• **Passage provided**:
+-------+
Humility

August 28: Proper 17:
Jeremiah 2:4-13 & Psalm 81:1, 10-16 or
Hebrews 13:1-8, 15-16; Luke 14:1, 7-14
Draft text of the homily, please pardon any typos, and do not cite without permission.
This all seems really sensible, doesn’t it?
Don’t presume to walk in and sit in the place of honor…you might be embarrassed. Sit in the lowest place and you’ll be honored if and when they ask you to move up higher.
It’s just common sense, so completely non-controversial that it hardly seems like it could be from Jesus…wasn’t it just a couple of weeks ago that he was talking about bringing divisions, and fire to the earth?
This sounds more like Miss Manners—just good sound advice on etiquette, and humility.
Etiquette is one thing, humility is much trickier.
I bet this passage has led a lot of people into going to great lengths to prove how humble they are.
“Those who exalt themselves will be humbled, and those who humble themselves will be exalted.”
So better get really good at humbling yourself.
Are you familiar with the term “humblebrag?” Humblebragging is what happens sometimes often on twitter and Facebook, but IRL (in real life) too, when someone says something that sounds self deprecating but also reveals how totally awesome their life is. So, for example; “I’m exhausted from [this past] weekend; it’s soooo hard to get out of Nantucket.”
Oh, we’ve all said stuff like that.
It’s a false humility that allows us to boast without shame or guilt.
“Need to head to the golf course. Stressed about invite to Justin Timberlake’s Charity Golf event”
Of course, the humblebrag didn’t start with social media…it’s been around for centuries—Jane Austen, that sharp observer of human foibles, has Mr. Darcy, in Pride and Prejudice, say: “Nothing is more deceitful, than the appearance of humility. It is often only carelessness of opinion, and sometimes an indirect boast.”
We’ve all done it—it’s just that when we say it out loud it soon dissipates; when we post it online it lives forever.
False humility is relatively easy. True humility—the kind Jesus is talking about—is more difficult, because true humility begins with accepting the fact that God is God and we are not.
The first step in humility, says St. Benedict, is keeping “the reverence of God always before our eyes,’ and never forget[ing] it.”
But we always forget it.
This is what Jeremiah is so enraged about in today’s reading.
Your ancestors did not say, “Where is the Lord?” instead they went after things that do not profit.
Wealth, security, easy exploitation of resources—false gods all of them.
And Jesus is trying to remind us that it is God who makes the final seating arrangements.
It might also be helpful to remember that this a very pointed instruction directed at a very specific audience…the guests of a leader of the Pharisees. These are the privileged, the powerful, the wealthy, the ones with all the socio-economic advantages that society affords. In other words, the people who look like—me.
If I am to be truly humble, and at all faithful in remembering that God is God and I am not, then I have to be aware that all of these attributes (my skin color, my gender, my sexual orientation, the social class I was born into) are gifts that I have been given, and that they are merely one set of gifts among many, and all from God.
Part of learning true humility is learning how to hold those gifts lightly, and learning how to hear and see what the world looks like through the eyes of those who don’t bear the same marks of privilege as I do.
What does the world look like, seem like, feel like, to a woman, a person of color, a migrant worker, someone unemployed, a child, a Muslim, a GLBTQ person, a thousand others…
What do the gifts of privilege look like through their eyes? That is the work of true humility.
+-------+
• **Parts of the exercise**:
- A) Do these statements agree with the homily on humility? Answer yes or no for each and quote the words of the homily that decide it. (i) The homily attributes a remark about the appearance of humility to Mr. Darcy in Pride and Prejudice. (ii) The homily says false humility is harder to achieve than true humility. (iii) The homily says Jesus directs the instruction at the guests of a leader of the Pharisees.
- B) Continue the homily on humility from the point where it stops, keeping the same voice and concerns.

• **Provided data**:
+-------+
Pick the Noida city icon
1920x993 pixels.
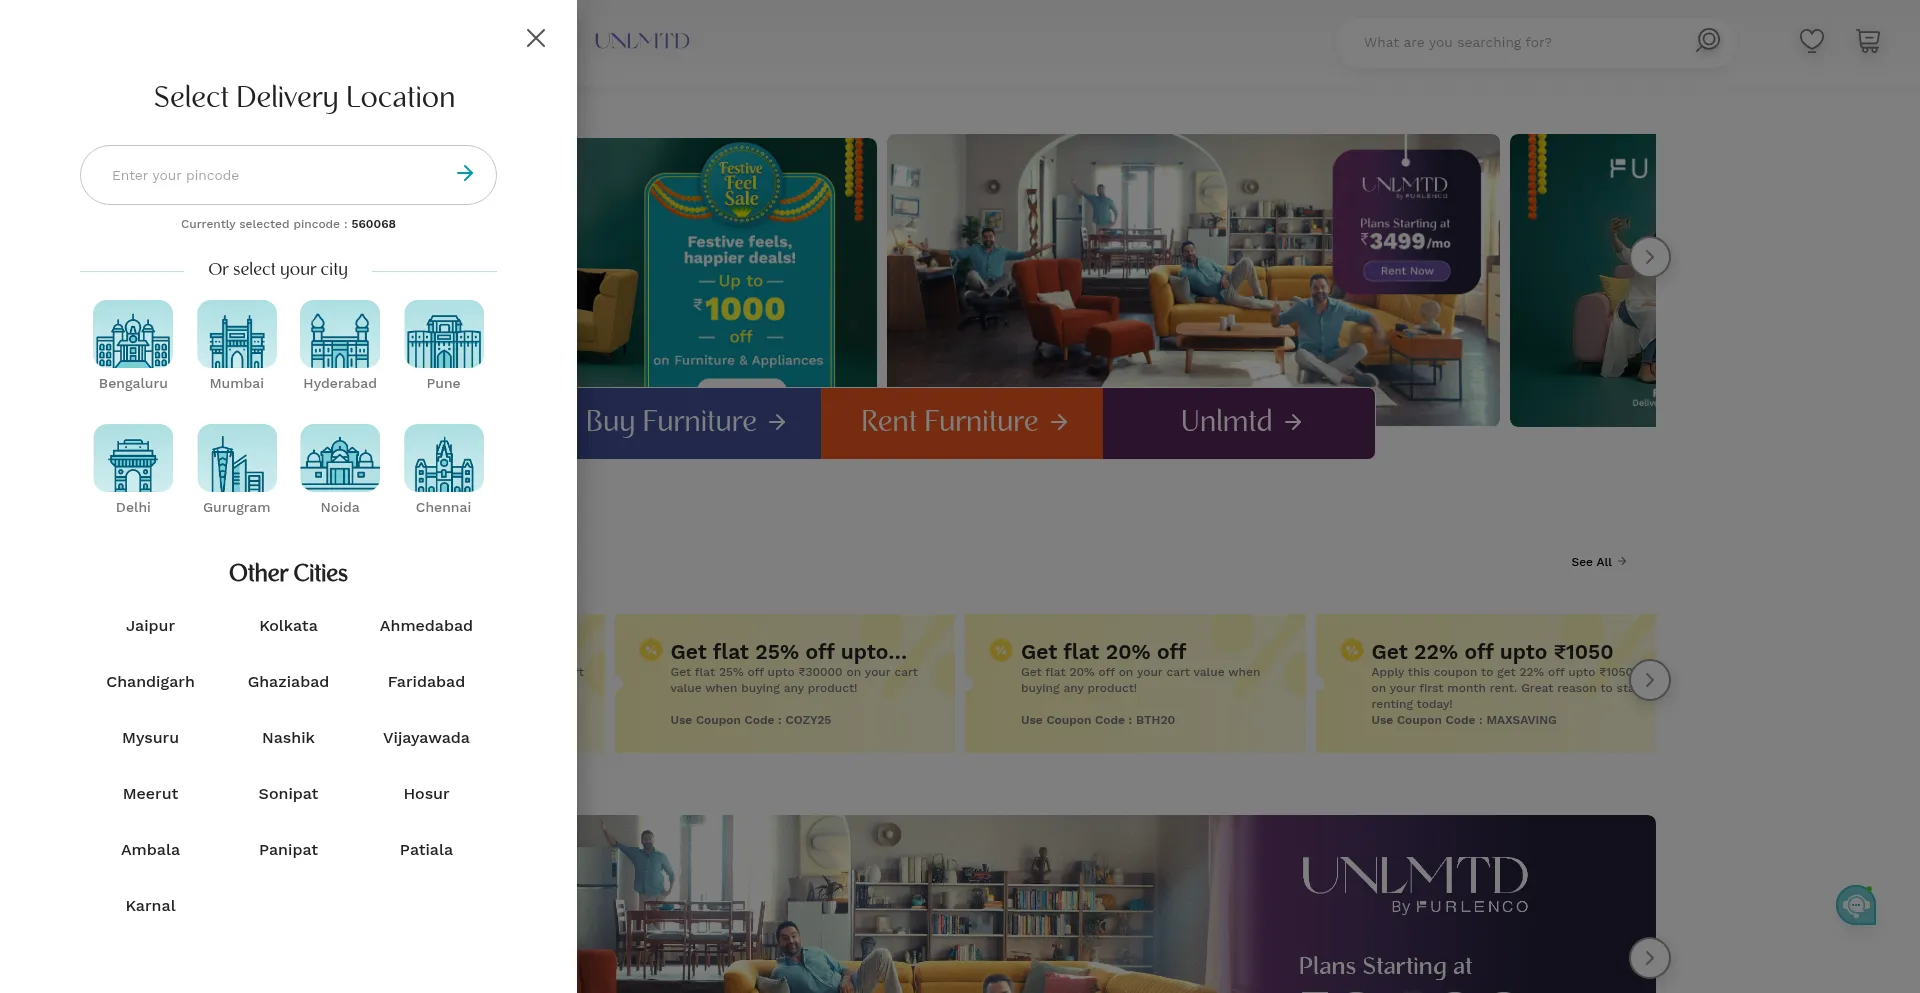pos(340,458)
+-------+
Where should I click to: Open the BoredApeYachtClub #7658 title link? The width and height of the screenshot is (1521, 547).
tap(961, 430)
+-------+
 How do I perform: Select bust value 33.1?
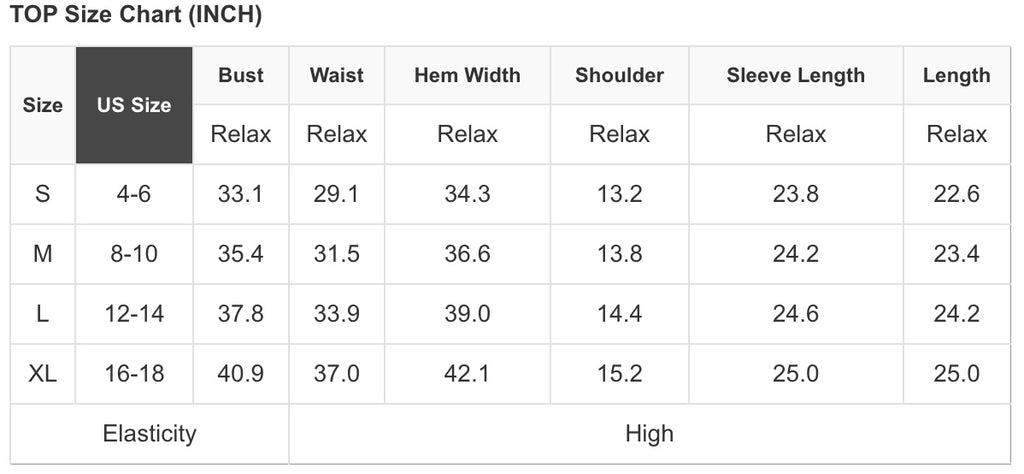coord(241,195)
+-------+
• **Results by task**:
- A)
(i) Yes: "has Mr. Darcy, in Pride and Prejudice, say: “Nothing is more deceitful, than the appearance of humility."
(ii) No: "False humility is relatively easy. True humility—the kind Jesus is talking about—is more difficult"
(iii) Yes: "this a very pointed instruction directed at a very specific audience…the guests of a leader of the Pharisees."

- B)
In the passage from Hebrews we are told to “remember those who are in prison, as though you were in prison with them; those who are being tortured as though you yourselves were being tortured.” In other words, see the world through their eyes.
When you are invited, go and sit down at the lowest place…what does the world look like from there.
If you’re born in the center; learn to see the world from the margins.
Or at least be willing to really listen to the experience of someone from the margins.
And that, I admit, is a scary thing to do.
And Jesus points right at this fear, with his instructions to the host.
Unlike the instructions to the guests, which at first glance seemed so sensible, the instructions to the host seem so outrageous that I doubt few of us would ever take them seriously.
How many of us would go out and invite every person with some disability and every poor person we could find to our next luncheon? Maybe a few…
Those at the periphery always engender fear in those at the center.
Jesus reminds us, that loving God and loving our neighbor requires us to embrace those whom we fear—to embrace our fears and in embracing transform them.
That’s the work of humility.
I’m sure you know the famous story of St. Francis seeing a leper and jumping off his horse to embrace him. G. K. Chesterton wrote a short biography of Francis that paints this encounter as one, not just of an iconically saintly act, but one where Francis faces his deepest fear.
Chesterton writes: “[Francis] was riding listlessly in some wayside place, apparently in the open country, when he saw a figure coming along the road towards him and halted; for he saw it was a leper.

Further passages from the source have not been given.